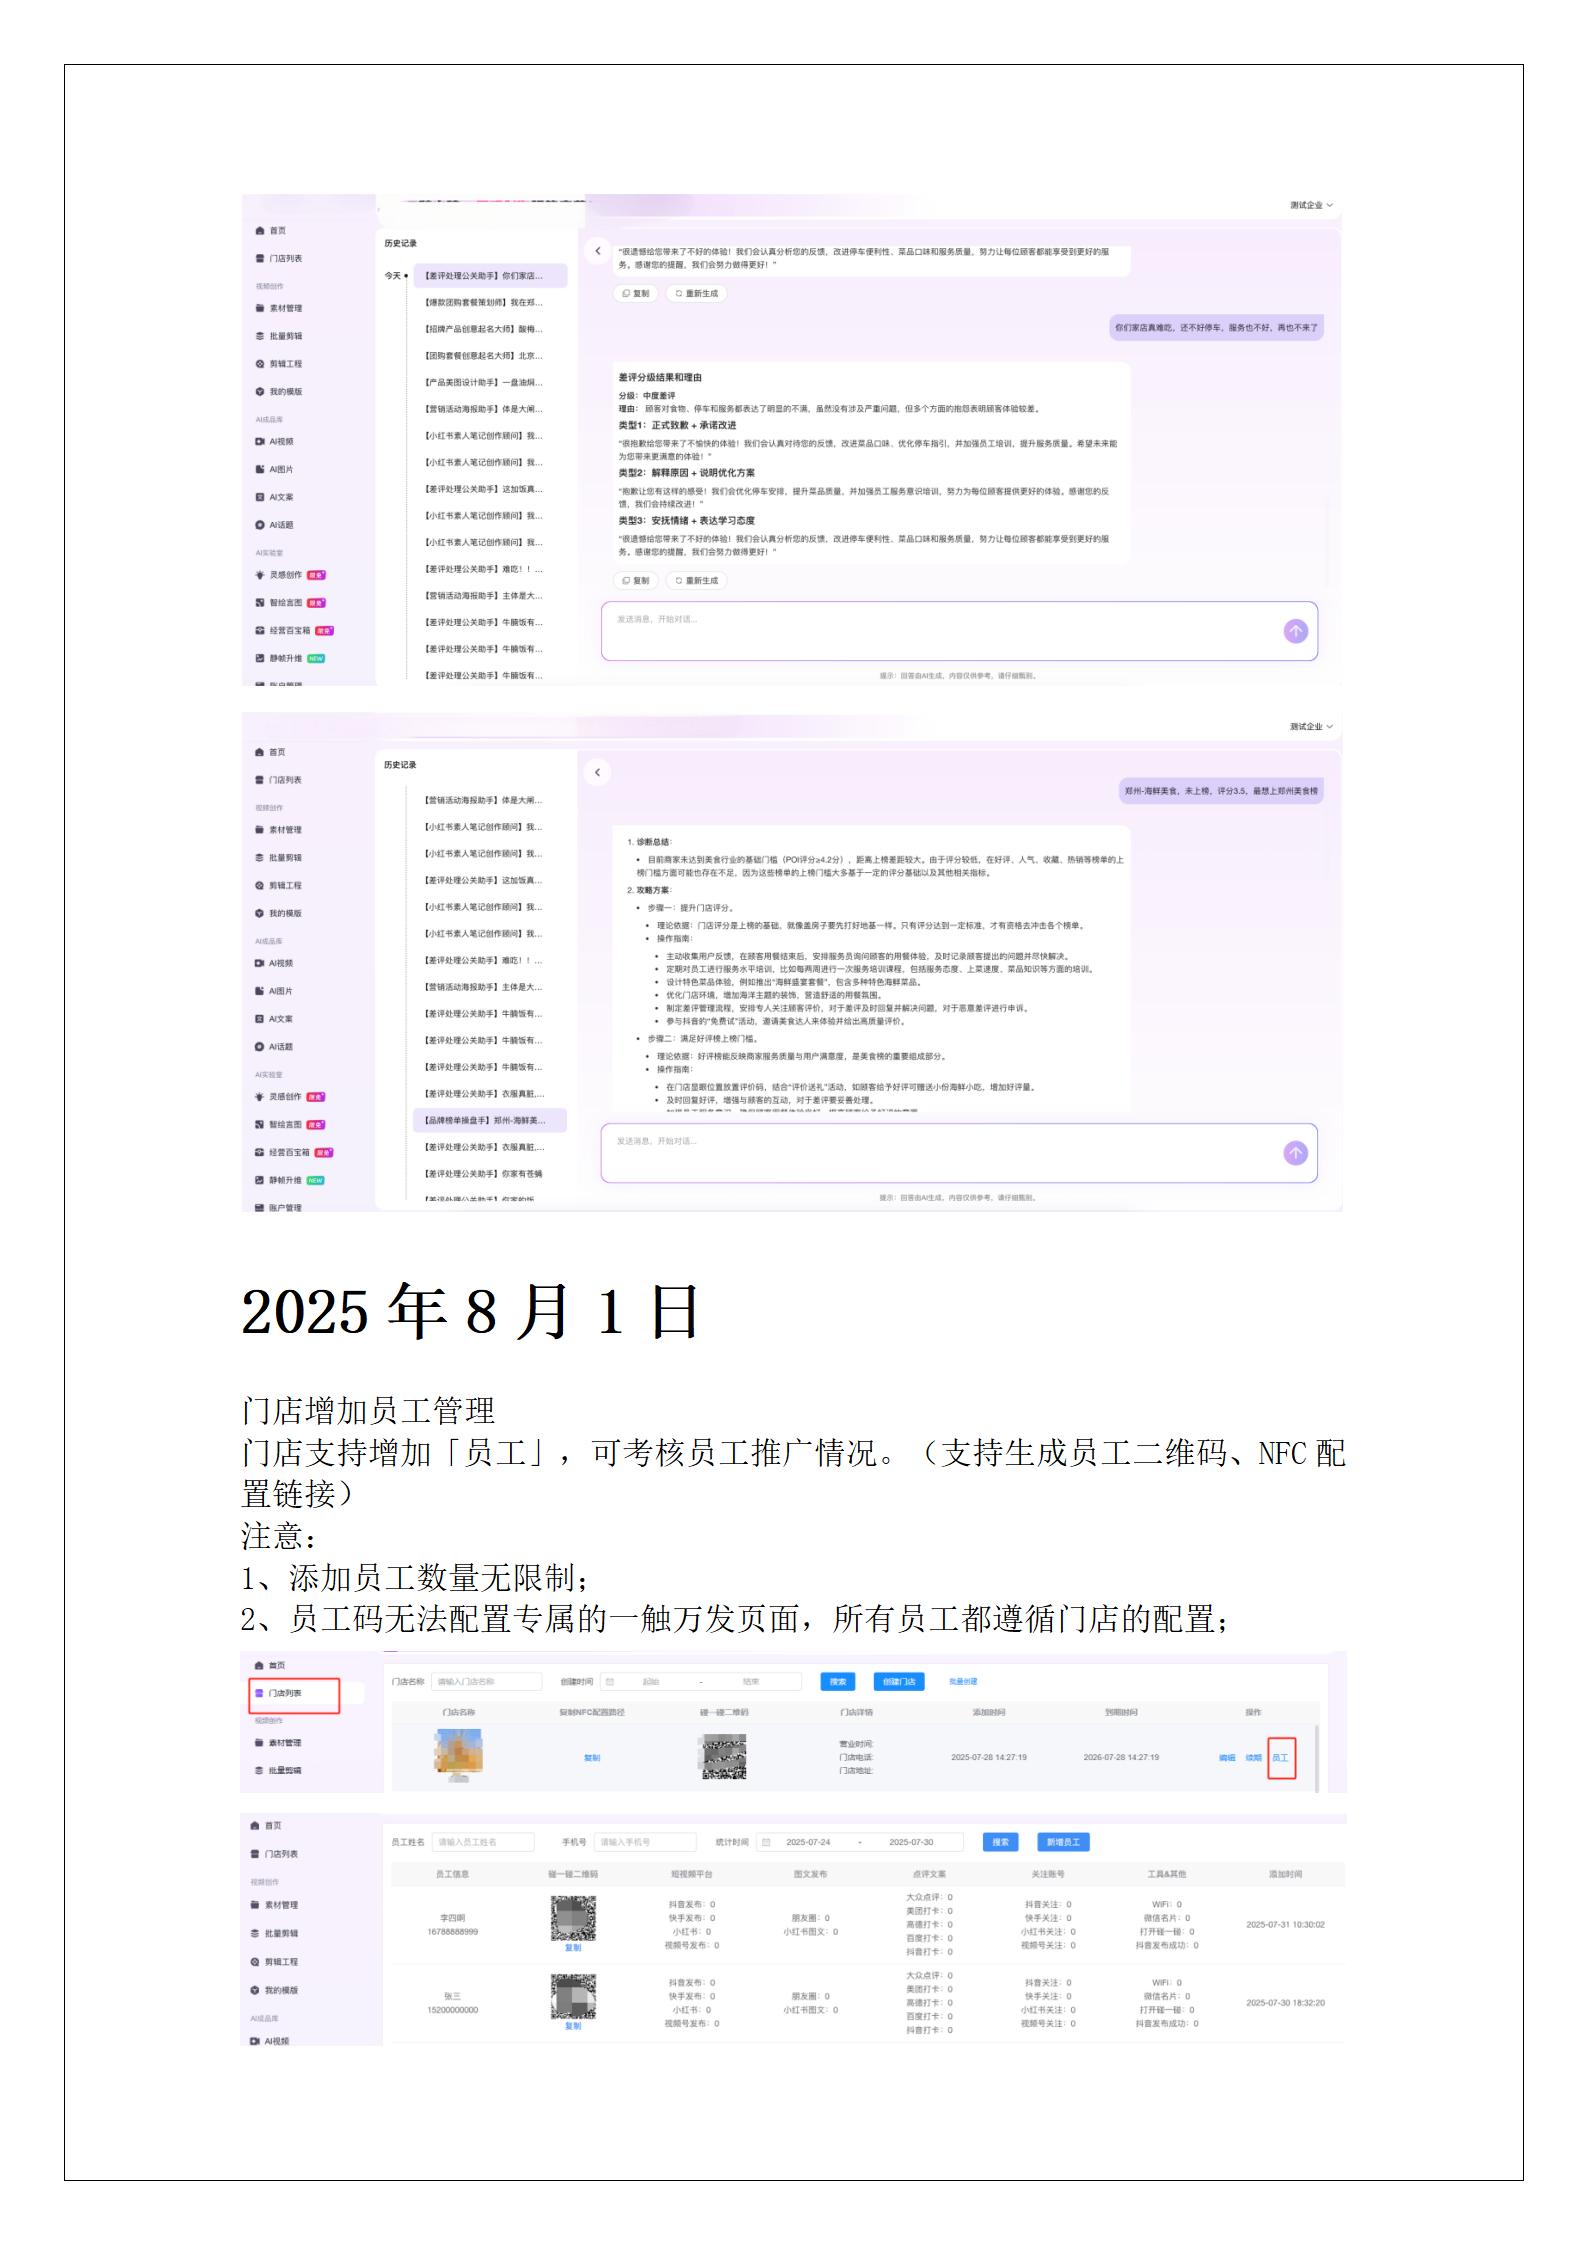
Task: Open the 2025-07-24 start date picker
Action: [x=808, y=1842]
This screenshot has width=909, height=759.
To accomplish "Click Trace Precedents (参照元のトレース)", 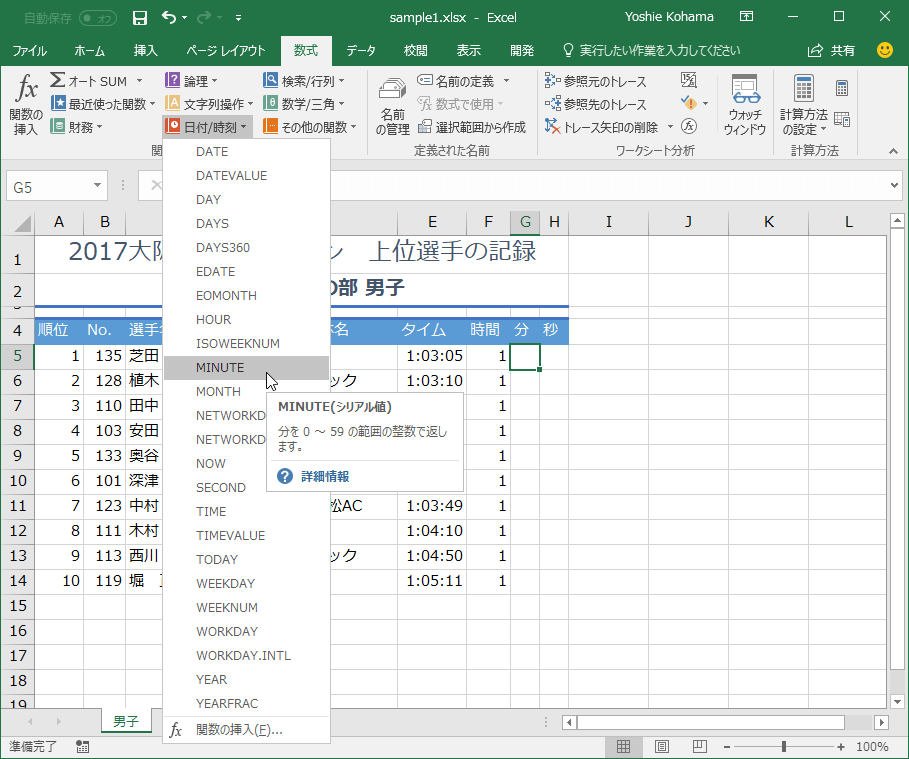I will pos(596,81).
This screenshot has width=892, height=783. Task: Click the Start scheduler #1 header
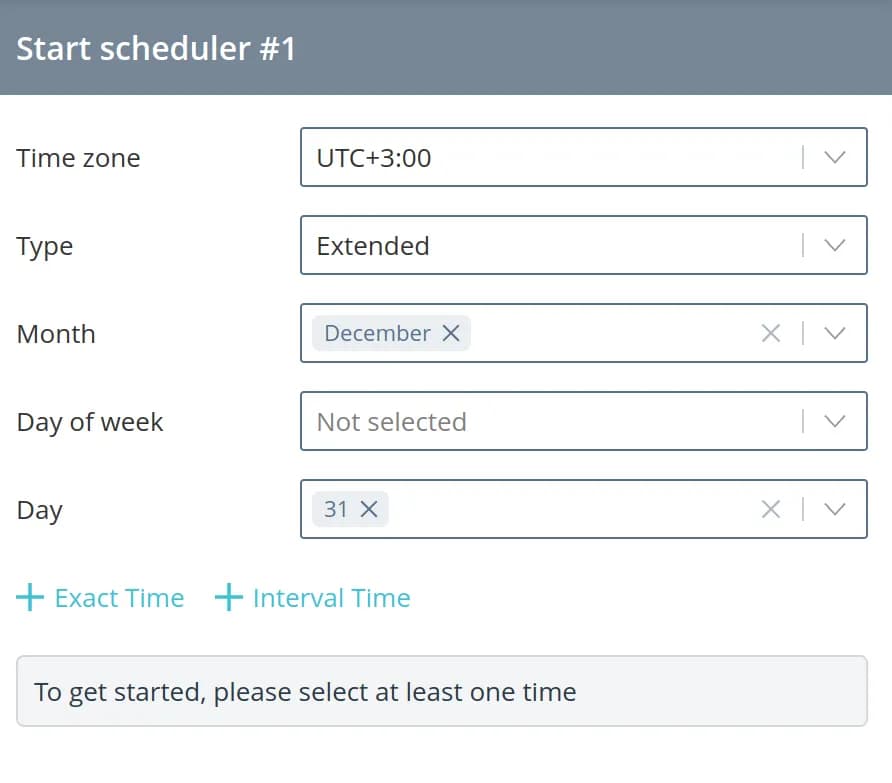(x=156, y=48)
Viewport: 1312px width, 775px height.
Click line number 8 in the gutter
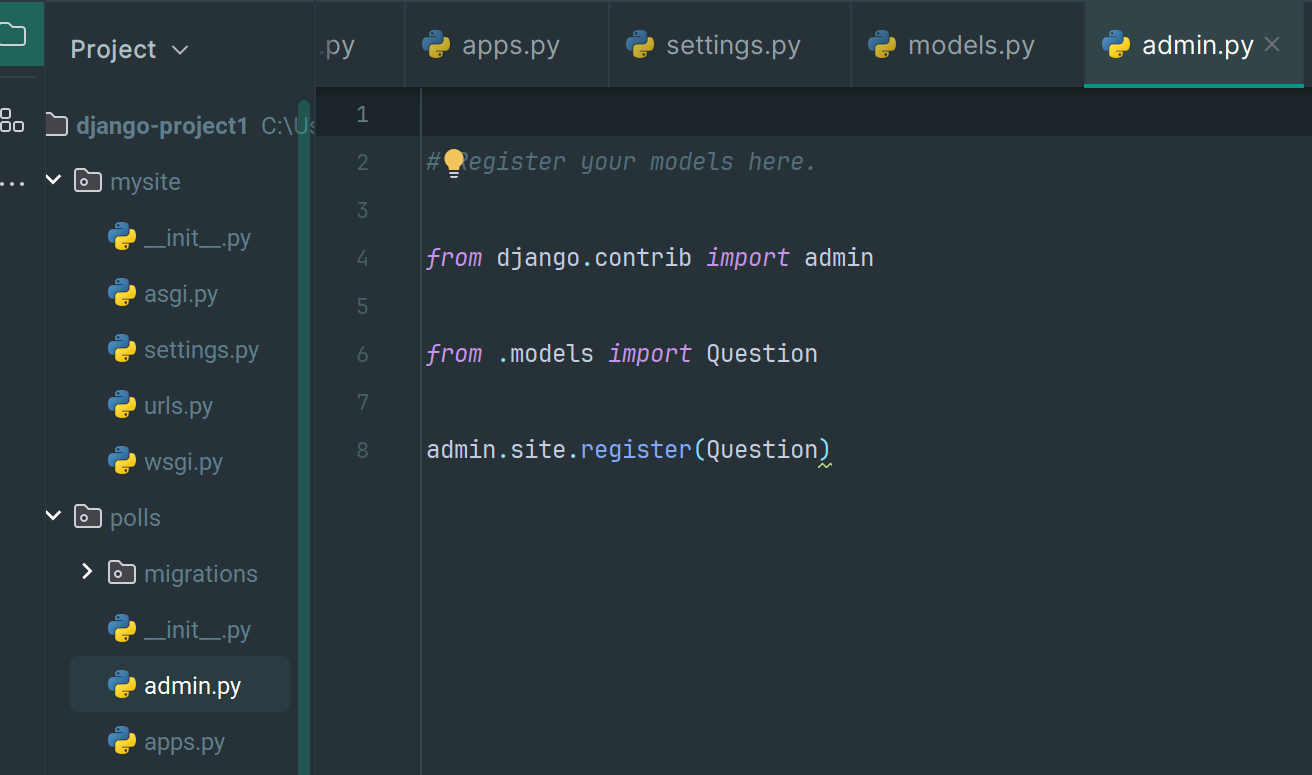[x=362, y=450]
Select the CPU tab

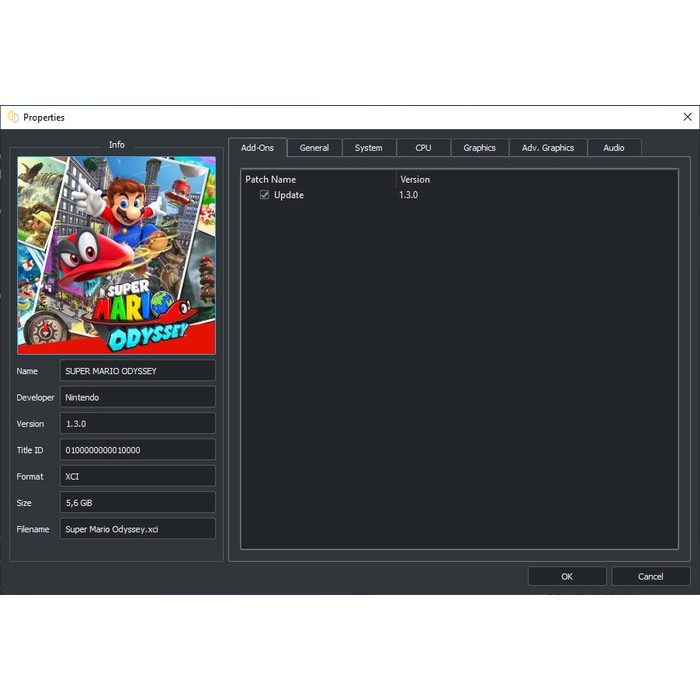[x=423, y=148]
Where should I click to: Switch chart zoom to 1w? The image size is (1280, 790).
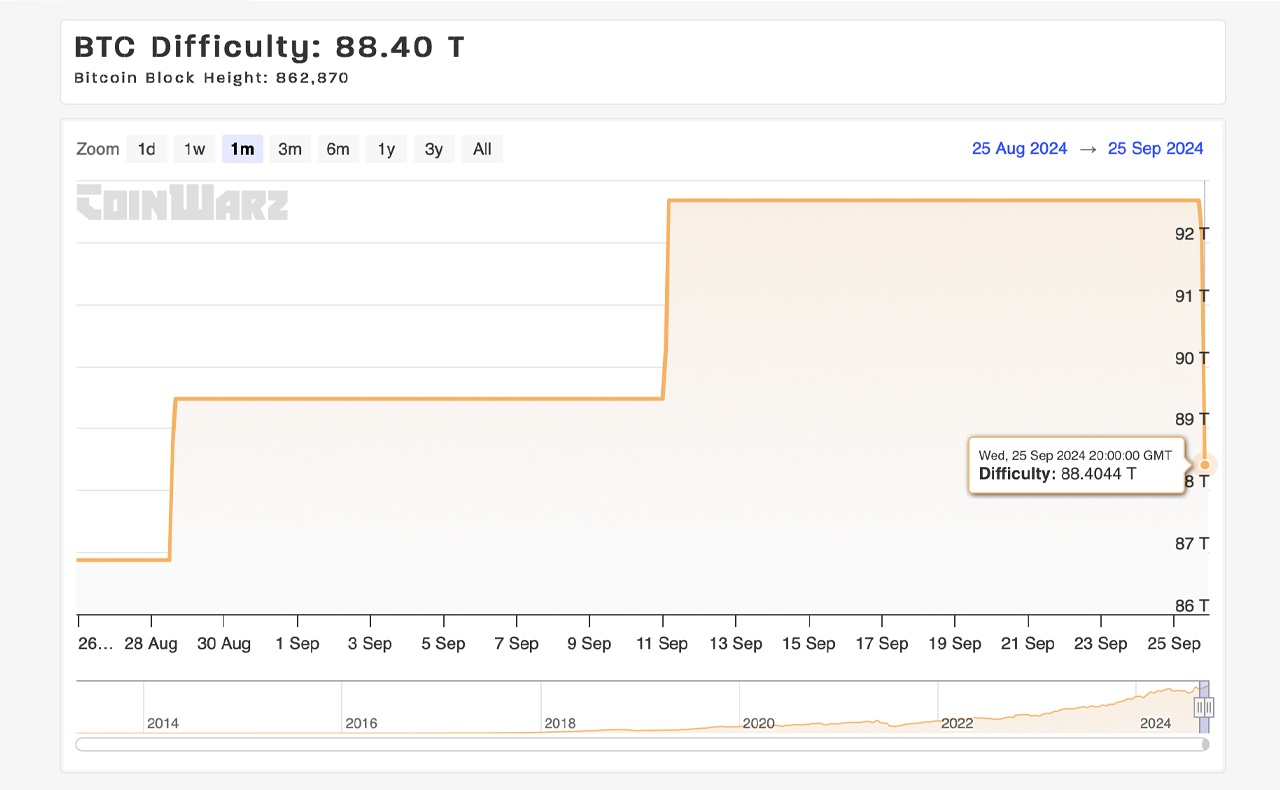point(194,149)
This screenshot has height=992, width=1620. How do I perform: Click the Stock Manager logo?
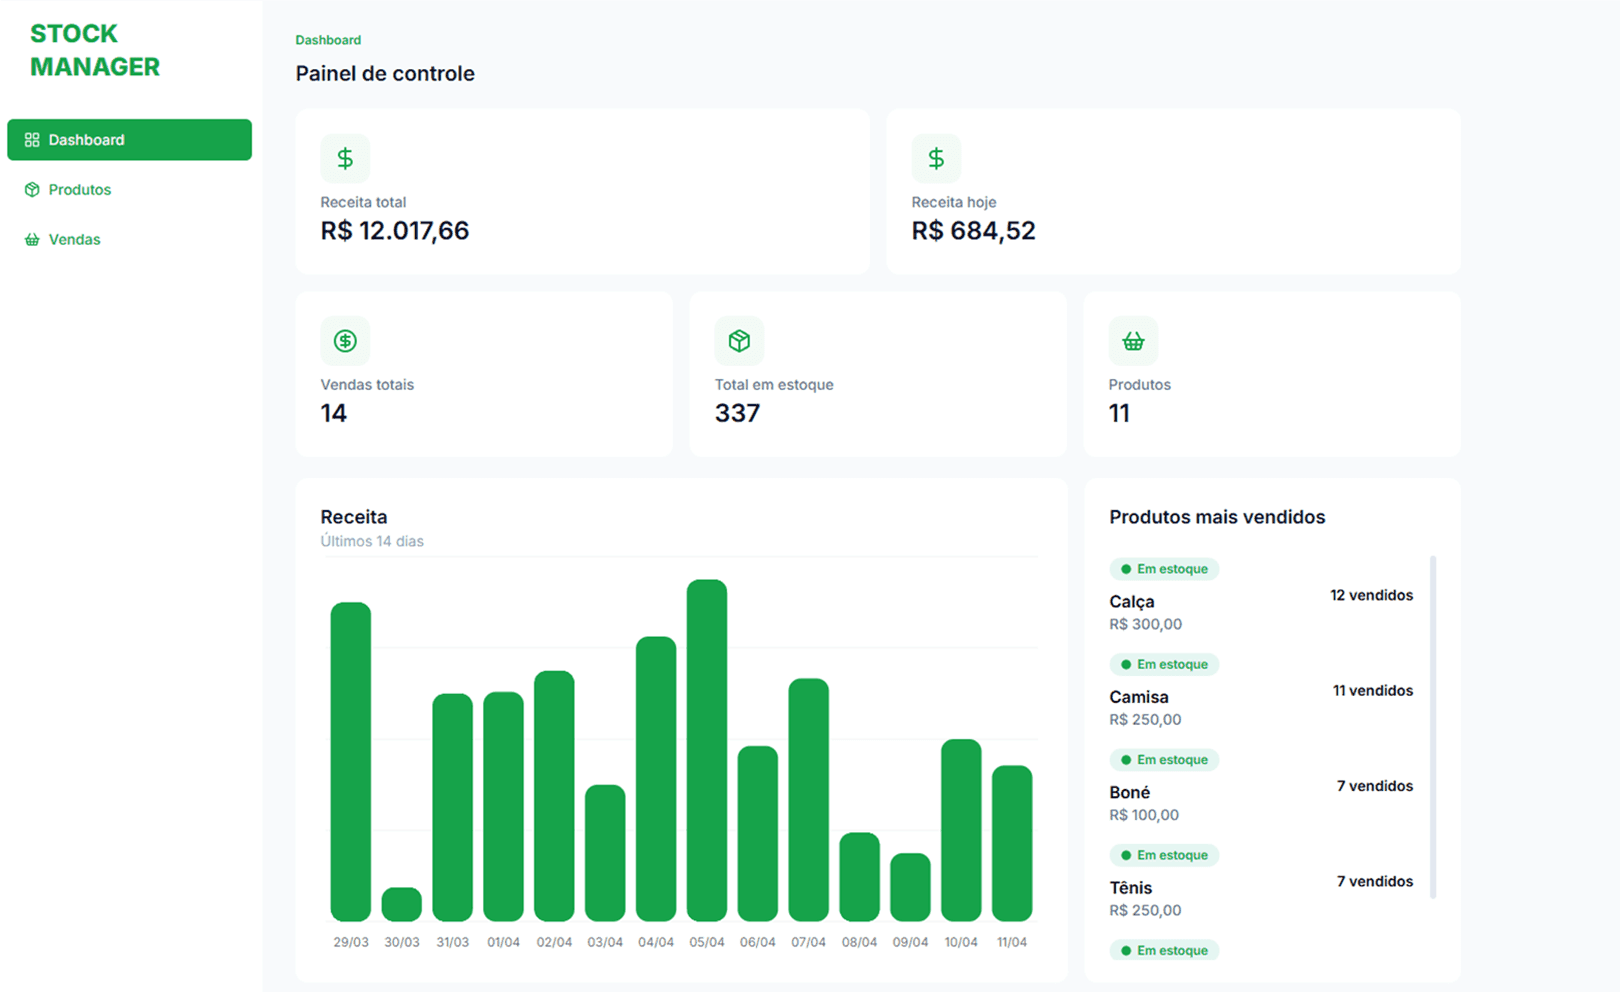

===============

_Aim of the task_
Only the lines from the one containing "Viewport: 1312px width, 775px height." through the last line of the entries above belong in the copy; reproduce them exactly and drop every picture.

_Written answer_
Viewport: 1312px width, 775px height.
Click line number 8 in the gutter
[x=362, y=450]
Select the CPU tab

[x=423, y=148]
Where should I click to: Switch chart zoom to 1w? The image size is (1280, 790).
point(194,149)
This screenshot has height=992, width=1620. How do I perform: Click the Stock Manager logo?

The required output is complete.